■ GOAL
Count the lines in the rows below that contain the string "accomplish", treating uppercase and lowercase as different, and reply with only that number.
[start of DATA ENTRIES]
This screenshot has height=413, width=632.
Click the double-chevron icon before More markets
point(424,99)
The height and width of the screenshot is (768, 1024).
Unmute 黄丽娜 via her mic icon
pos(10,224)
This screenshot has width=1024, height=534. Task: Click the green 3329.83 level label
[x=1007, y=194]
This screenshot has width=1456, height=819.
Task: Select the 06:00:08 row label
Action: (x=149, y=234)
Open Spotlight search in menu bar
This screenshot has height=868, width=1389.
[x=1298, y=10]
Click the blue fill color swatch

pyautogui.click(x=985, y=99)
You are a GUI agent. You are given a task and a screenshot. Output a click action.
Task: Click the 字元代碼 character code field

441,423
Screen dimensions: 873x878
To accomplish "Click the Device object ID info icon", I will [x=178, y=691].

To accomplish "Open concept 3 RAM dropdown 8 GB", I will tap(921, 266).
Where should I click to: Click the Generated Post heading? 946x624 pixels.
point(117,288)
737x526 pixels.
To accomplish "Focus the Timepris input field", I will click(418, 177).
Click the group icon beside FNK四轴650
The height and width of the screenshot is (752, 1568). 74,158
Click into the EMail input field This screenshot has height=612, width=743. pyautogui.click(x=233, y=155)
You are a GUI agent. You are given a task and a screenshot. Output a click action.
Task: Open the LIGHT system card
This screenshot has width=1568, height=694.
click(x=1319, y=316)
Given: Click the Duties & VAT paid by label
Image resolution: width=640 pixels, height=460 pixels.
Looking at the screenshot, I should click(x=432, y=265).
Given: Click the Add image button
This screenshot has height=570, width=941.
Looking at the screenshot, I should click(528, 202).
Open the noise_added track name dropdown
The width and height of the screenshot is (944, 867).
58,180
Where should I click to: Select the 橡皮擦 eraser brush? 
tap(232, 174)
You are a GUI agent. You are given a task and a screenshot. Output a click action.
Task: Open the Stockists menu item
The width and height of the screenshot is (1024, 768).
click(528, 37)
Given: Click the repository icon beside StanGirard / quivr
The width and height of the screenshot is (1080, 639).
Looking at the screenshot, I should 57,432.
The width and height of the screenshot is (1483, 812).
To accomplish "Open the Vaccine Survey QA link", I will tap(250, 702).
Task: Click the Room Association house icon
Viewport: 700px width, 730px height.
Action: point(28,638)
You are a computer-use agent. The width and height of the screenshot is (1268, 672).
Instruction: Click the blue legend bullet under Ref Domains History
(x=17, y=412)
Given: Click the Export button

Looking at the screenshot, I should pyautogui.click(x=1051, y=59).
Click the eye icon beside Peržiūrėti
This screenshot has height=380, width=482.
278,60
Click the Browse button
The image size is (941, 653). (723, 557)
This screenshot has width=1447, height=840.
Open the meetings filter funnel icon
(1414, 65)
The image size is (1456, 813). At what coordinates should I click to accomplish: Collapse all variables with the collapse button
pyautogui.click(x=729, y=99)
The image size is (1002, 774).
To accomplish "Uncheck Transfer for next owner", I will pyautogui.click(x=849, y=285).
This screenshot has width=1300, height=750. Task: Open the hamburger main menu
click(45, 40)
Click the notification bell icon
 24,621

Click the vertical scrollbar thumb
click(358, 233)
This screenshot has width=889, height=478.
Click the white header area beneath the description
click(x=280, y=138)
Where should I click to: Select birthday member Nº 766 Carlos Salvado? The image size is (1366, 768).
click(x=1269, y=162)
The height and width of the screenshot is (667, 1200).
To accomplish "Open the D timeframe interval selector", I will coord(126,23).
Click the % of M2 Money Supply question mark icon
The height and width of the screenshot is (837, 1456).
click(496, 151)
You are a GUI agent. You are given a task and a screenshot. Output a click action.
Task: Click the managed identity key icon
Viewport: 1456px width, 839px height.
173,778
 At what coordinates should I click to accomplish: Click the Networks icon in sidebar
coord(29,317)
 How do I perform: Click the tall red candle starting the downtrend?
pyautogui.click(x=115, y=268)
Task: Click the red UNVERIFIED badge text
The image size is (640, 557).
[end of DATA ENTRIES]
■ EXPECTED OUTPUT
8